During the study period, a total of 115 patients with pediatric HLH were registered at the Pediatric Oncology Department of CMH, Rawalpindi. Among them, seven (6%) patients left the treatment after enrolment and were excluded. Data from 108 cases, including 58 males (53.7%) and 50 females (46.3%), were analyzed. The mean age at diagnosis was 31.59 ± 39.03 months (ranging from one month to 14 years). The mean time to reach the pediatric oncologist was 30.20 ± 22.15 days (ranging from two to 92 days).

Fever and pallor were the most common presenting symptoms in 107 (99.1%) and 98 children (90.7%), respectively. Bruising/bleeding was found in 16 patients (14.8%). Physical examination revealed jaundice in 44 (40.7%) and visceromegaly in 64 (59.3%) cases. Fifty-three (49.1%) cases were neutropenic at the time of presentation. Hyperferritinemia was documented in 98 (90.7%) cases. Bone marrow aspiration was performed in 98 (90.7%) cases, and hemophagocytosis lymphohistiocytosis was evident in 86/98 (87.7%).
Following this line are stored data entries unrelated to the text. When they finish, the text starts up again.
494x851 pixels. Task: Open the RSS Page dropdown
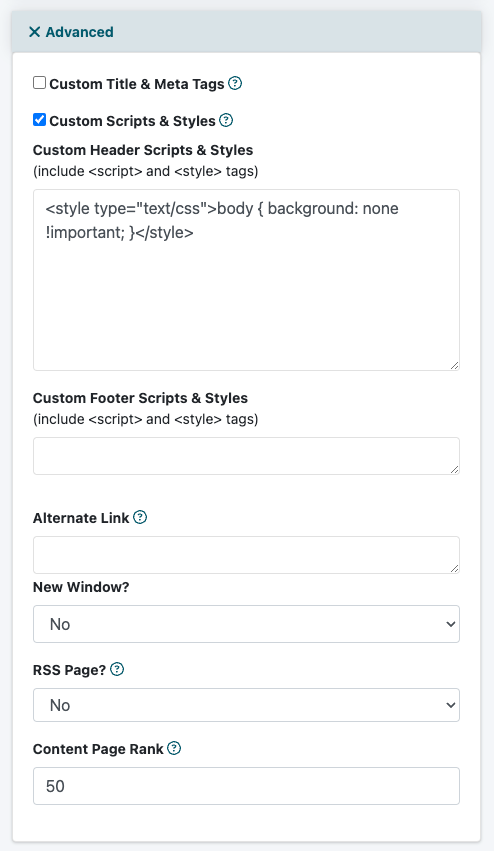pos(246,705)
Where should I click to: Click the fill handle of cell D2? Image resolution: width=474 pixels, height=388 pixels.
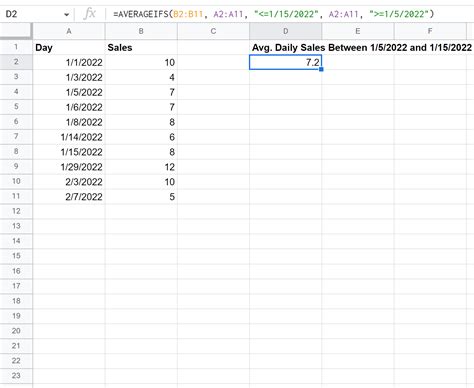[x=321, y=69]
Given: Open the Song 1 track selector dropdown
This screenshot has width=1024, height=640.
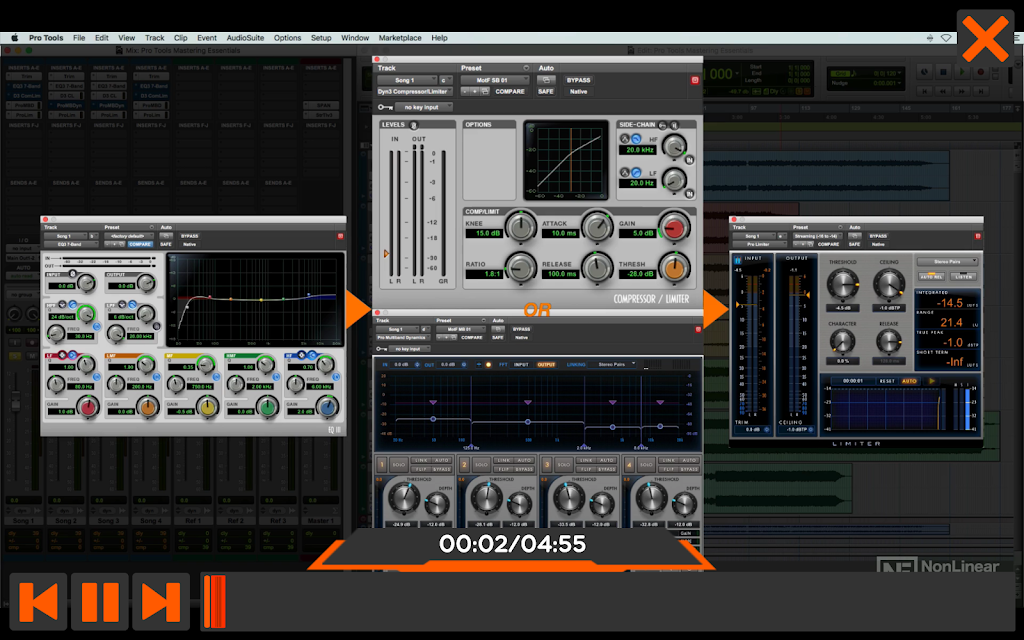Looking at the screenshot, I should point(407,80).
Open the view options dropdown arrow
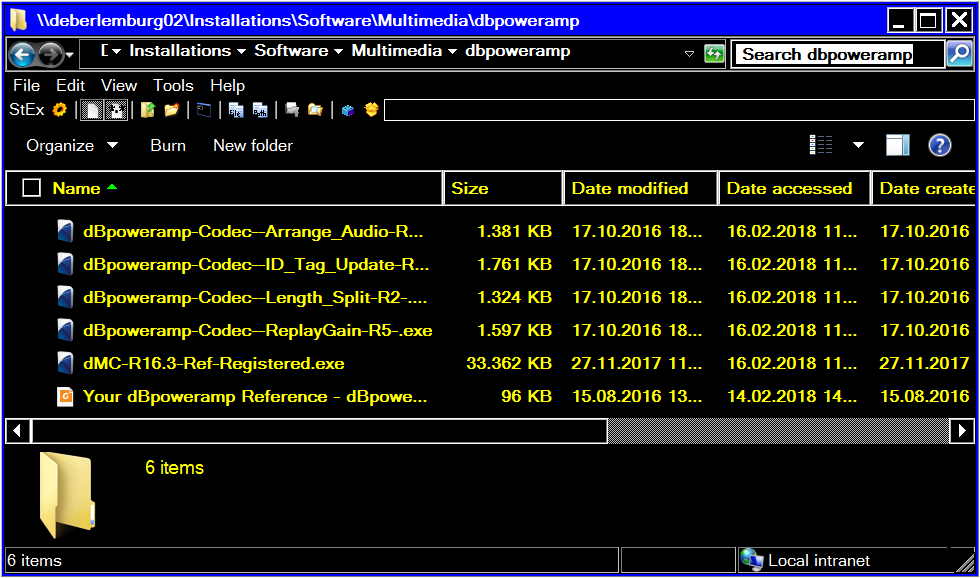Screen dimensions: 980x578 pos(858,146)
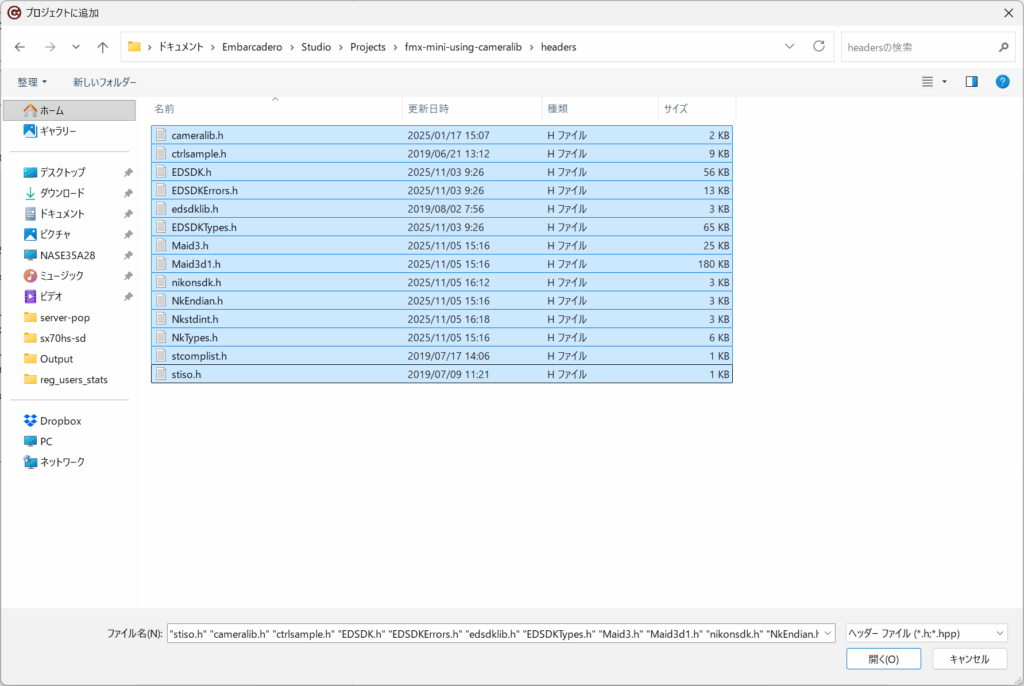Image resolution: width=1024 pixels, height=686 pixels.
Task: Open Dropbox in the navigation pane
Action: click(x=60, y=421)
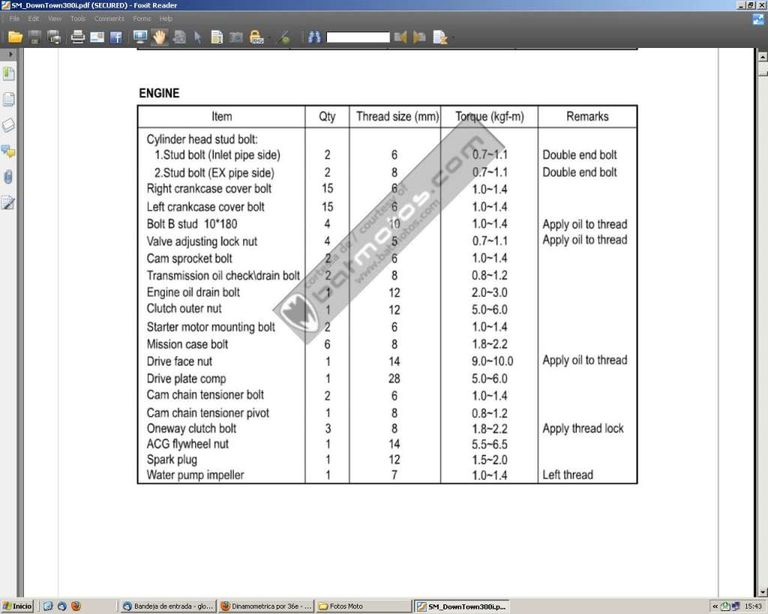This screenshot has height=614, width=768.
Task: Open the Signatures sidebar panel
Action: (x=9, y=203)
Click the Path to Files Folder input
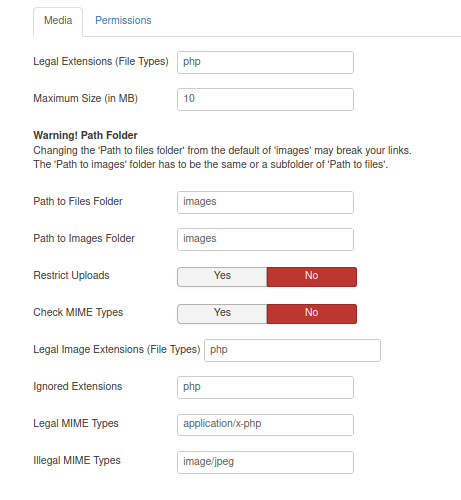 265,202
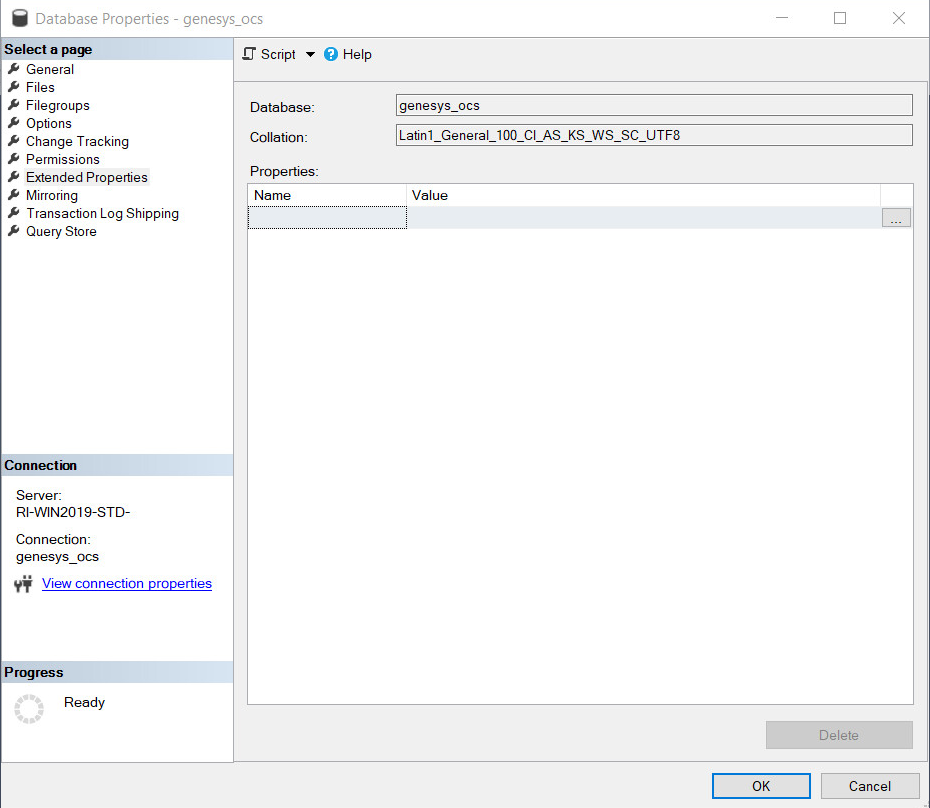Click the connection properties icon
Image resolution: width=930 pixels, height=808 pixels.
(x=23, y=584)
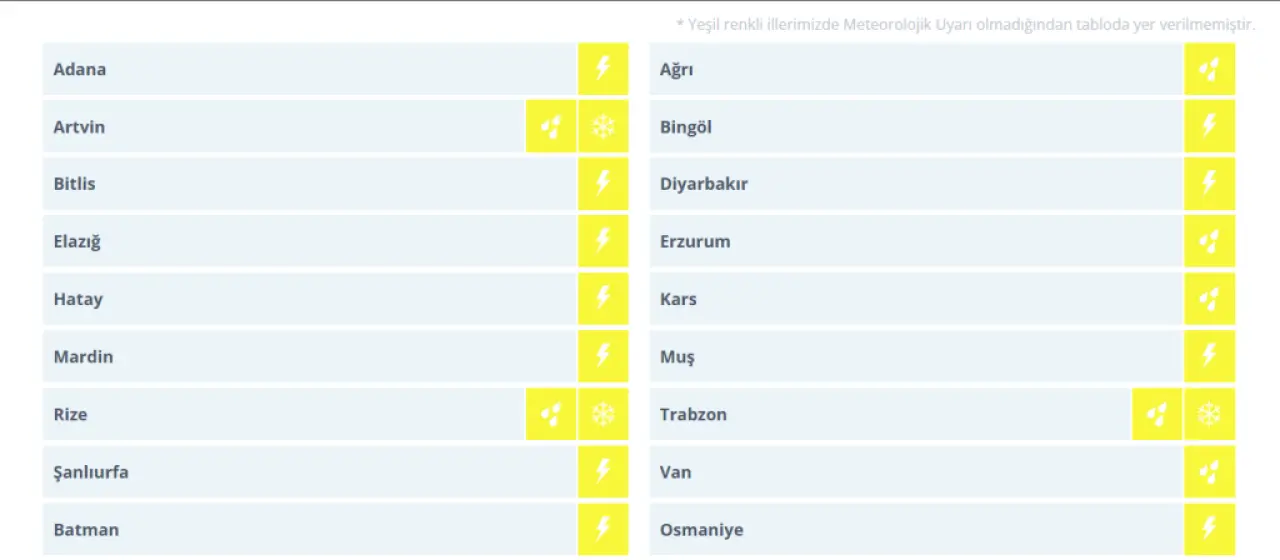
Task: Click Trabzon's rain warning icon
Action: coord(1157,414)
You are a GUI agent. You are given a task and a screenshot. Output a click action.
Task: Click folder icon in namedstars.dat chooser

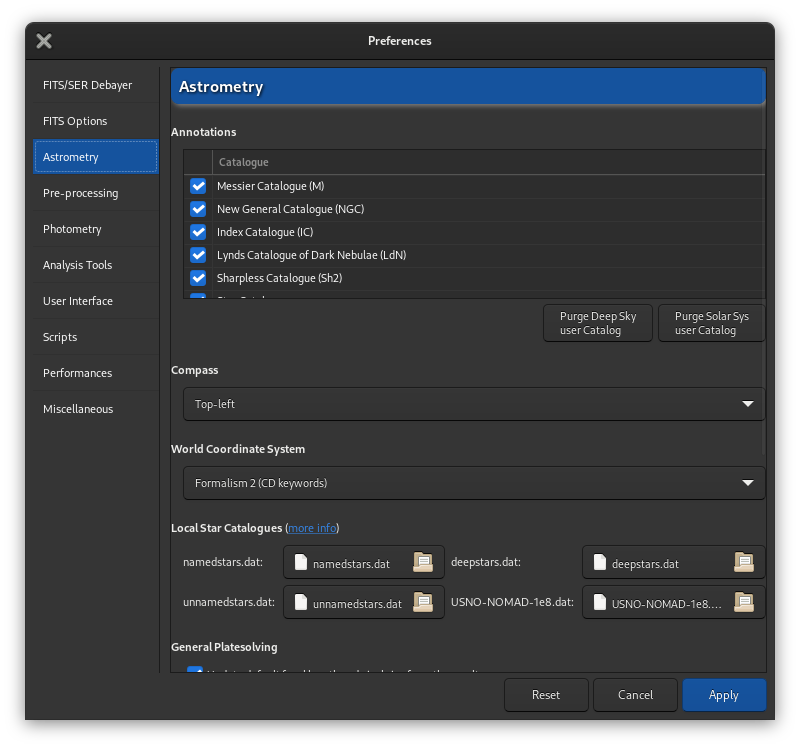[x=423, y=562]
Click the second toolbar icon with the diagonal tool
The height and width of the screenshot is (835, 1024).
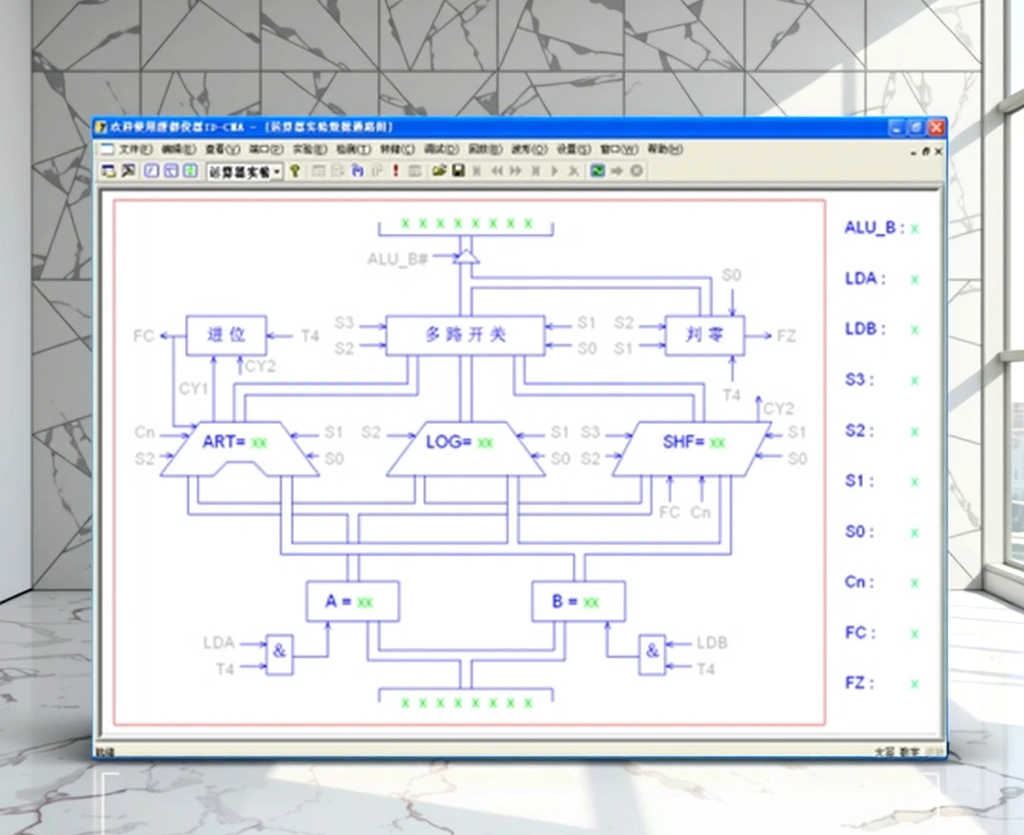click(128, 171)
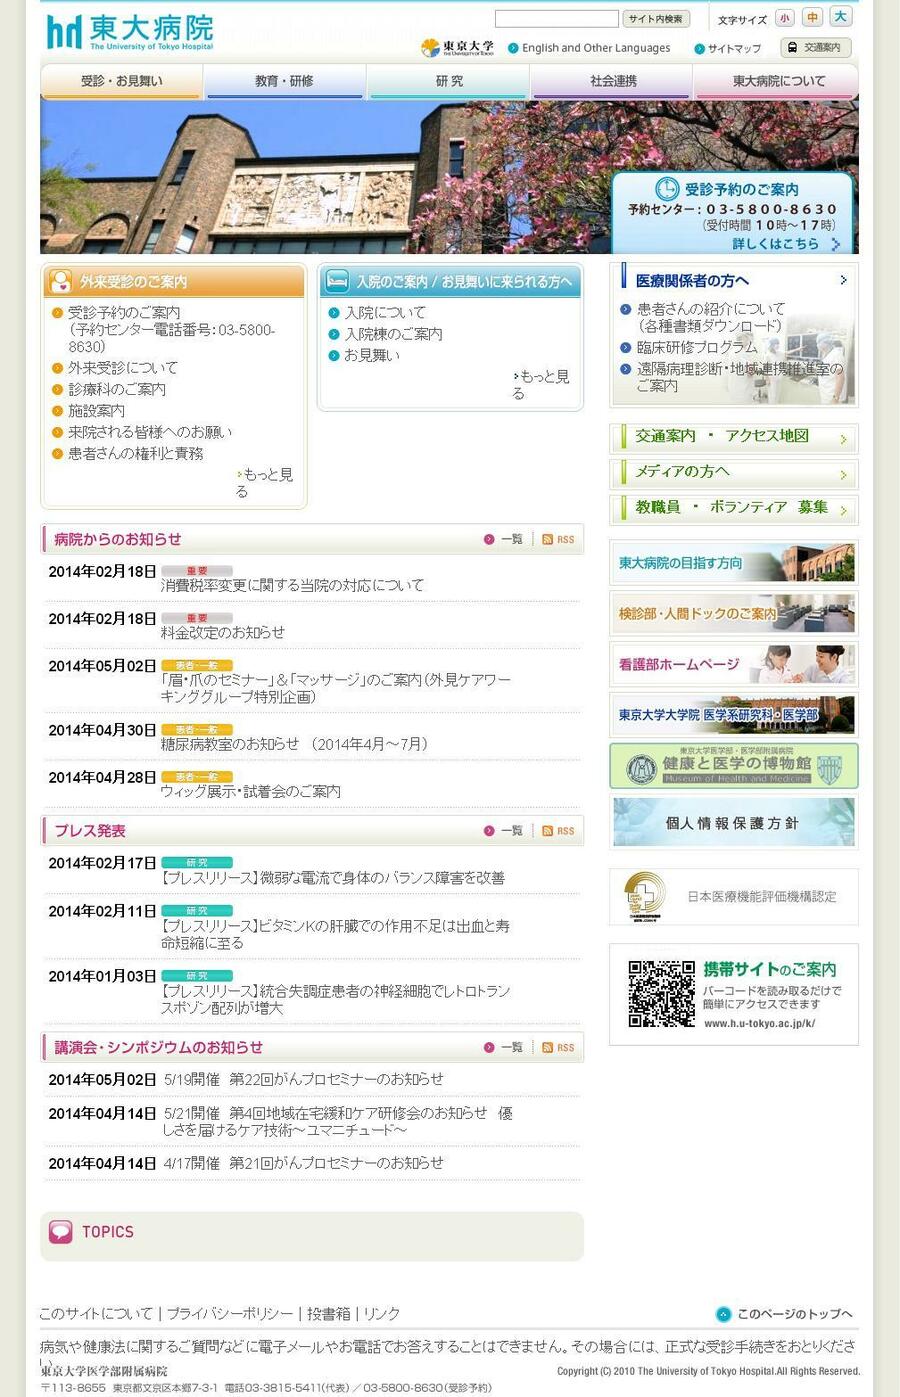Click the サイト内検索 button

pos(657,19)
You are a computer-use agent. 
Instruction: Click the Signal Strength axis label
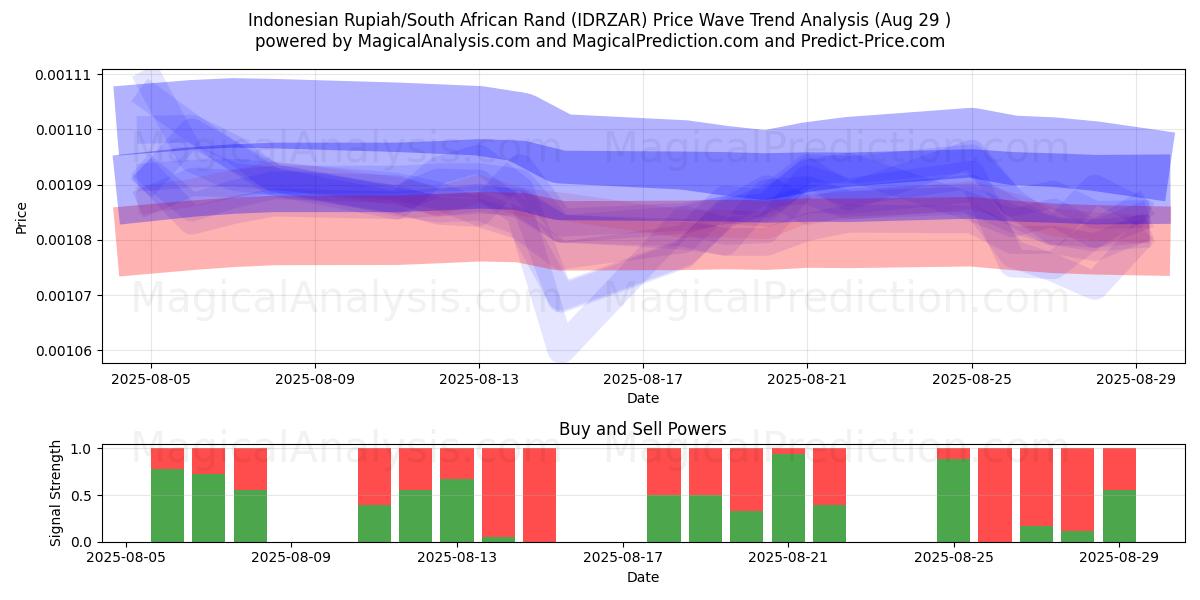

Seventeen (15.7%) cases had Griscelli syndrome, while leishmaniasis was documented in seven (6.5%) cases. Genetic mutation of FHLH was available in only six (5.5%) cases.

Treatment outcome

Febrile neutropenia was the most common complication documented in 86 (79.6%) cases. Forty-one (38%) cases expired during the initial therapy phase of treatment. Out of 108 cases, 69 (63.9%) expired including 39/69 (56.5%) death due to refractory/relapsed disease, 14/69 (20.3%) disease-related deaths, 11/69 (15.9%) deaths due to sepsis, and 5/69 (7.2%) due to treatment-related mortality, as illustrated in Figure 1. Ten (4.6%) patients are still under treatment and 29 (26.9%) have been cured and on follow-up.

Figure 1. Mortality distribution of cases (n = 69).

Figure 1

After the initial response and considering financial implications, 26 (24.1%) cases were planned for HSCT, out of which 17 (65.4%) children were cured, graft failure occurred in five (19.2%) children, and four (15.4%) children succumbed to treatment-related mortality.

OS and DFS

The median follow-up duration for the cohort was 49.13 ± 33.10 months. At the 10-year mark, the OS rate was observed to be 36.1%, while the DFS rate was 31.5%. A detailed analysis of the survival rates reveals that the OS rates at two, five, and 10 years were 38%, 37%, and 36.1%, respectively. This indicates a relatively stable survival rate after the initial two years, suggesting that early survival is a favorable factor for these patients. Similarly, the DFS rates at two, five, and 10 years were 33.3%, 32.4%, and 31.5%, respectively, indicating that patients who remain disease-free at the two-year mark have a relatively high likelihood of maintaining disease-free status in subsequent years. Figure 2 and Figure 3 visually represent these survival outcomes offering a graphical depiction of the Kaplan-Meier survival curves for OS and DFS. These findings emphasize the importance of early therapeutic interventions to improve long-term survival and disease-free outcomes in children with HLH.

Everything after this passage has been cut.